ABOUT THIS EXERCISE:
Scan the records for "will". Report each line that includes it.

[Dataset entries]

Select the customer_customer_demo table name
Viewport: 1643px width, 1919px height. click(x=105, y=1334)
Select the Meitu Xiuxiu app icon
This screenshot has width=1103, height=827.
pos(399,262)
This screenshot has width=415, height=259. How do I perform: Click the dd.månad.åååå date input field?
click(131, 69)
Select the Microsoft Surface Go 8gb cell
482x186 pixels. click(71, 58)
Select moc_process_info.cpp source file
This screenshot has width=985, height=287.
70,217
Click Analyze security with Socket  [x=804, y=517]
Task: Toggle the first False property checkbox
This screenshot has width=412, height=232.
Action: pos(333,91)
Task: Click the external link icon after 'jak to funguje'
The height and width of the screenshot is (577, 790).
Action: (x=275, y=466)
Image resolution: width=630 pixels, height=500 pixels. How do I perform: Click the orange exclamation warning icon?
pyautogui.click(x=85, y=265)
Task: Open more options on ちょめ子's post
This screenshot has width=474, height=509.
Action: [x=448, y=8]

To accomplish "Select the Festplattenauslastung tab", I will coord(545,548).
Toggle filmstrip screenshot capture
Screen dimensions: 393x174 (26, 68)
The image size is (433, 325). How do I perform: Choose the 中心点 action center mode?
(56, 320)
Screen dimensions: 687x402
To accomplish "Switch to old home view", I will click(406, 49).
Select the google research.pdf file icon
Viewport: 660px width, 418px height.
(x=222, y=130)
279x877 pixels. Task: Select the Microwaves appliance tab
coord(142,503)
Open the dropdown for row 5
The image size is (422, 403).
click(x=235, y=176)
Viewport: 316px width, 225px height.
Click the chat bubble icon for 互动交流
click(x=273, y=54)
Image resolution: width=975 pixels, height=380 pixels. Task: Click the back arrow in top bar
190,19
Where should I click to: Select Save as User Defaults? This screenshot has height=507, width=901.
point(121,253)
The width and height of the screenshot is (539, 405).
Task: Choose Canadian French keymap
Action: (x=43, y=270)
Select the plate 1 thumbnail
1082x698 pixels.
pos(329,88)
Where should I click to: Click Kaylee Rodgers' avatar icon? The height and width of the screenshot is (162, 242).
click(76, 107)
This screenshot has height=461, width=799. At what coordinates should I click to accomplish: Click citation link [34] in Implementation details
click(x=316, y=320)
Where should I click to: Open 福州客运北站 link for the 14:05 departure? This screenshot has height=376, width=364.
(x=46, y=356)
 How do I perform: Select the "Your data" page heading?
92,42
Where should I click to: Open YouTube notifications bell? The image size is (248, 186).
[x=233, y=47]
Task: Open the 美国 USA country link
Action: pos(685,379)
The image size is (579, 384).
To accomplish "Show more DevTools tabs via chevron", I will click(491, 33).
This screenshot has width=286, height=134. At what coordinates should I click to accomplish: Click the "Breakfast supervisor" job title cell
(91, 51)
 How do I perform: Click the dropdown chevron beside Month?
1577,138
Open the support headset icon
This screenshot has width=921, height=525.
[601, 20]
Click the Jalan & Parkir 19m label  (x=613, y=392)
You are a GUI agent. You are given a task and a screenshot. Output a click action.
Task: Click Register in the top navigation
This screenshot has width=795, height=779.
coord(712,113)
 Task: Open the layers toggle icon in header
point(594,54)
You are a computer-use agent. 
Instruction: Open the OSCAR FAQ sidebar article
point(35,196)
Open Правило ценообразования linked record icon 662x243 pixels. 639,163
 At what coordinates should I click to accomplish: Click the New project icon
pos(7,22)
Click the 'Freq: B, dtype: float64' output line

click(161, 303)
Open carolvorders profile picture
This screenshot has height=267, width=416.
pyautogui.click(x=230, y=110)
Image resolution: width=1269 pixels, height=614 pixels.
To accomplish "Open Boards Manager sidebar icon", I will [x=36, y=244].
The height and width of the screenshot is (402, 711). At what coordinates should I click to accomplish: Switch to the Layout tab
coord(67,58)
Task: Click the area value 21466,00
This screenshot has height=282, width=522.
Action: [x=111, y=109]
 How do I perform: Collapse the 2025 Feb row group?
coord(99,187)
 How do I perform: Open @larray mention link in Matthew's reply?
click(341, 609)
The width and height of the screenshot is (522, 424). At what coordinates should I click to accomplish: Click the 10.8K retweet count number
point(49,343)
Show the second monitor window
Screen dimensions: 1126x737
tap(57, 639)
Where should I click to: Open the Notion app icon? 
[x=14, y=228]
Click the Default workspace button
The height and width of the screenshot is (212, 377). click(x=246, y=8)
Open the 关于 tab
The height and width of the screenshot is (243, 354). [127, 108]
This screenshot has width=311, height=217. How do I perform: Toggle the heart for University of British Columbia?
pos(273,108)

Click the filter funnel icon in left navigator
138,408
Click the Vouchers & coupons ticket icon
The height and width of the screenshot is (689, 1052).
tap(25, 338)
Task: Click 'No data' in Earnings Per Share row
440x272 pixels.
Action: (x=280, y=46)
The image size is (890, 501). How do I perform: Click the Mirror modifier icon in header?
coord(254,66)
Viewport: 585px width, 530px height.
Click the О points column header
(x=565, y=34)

EXERCISE SOLUTION:
To accomplish "Select the Festplattenauslastung tab", I will coord(545,548).
To accomplish "Switch to old home view", I will click(406, 49).
To accomplish "Show more DevTools tabs via chevron", I will click(491, 33).
To accomplish "Open Boards Manager sidebar icon", I will [x=36, y=244].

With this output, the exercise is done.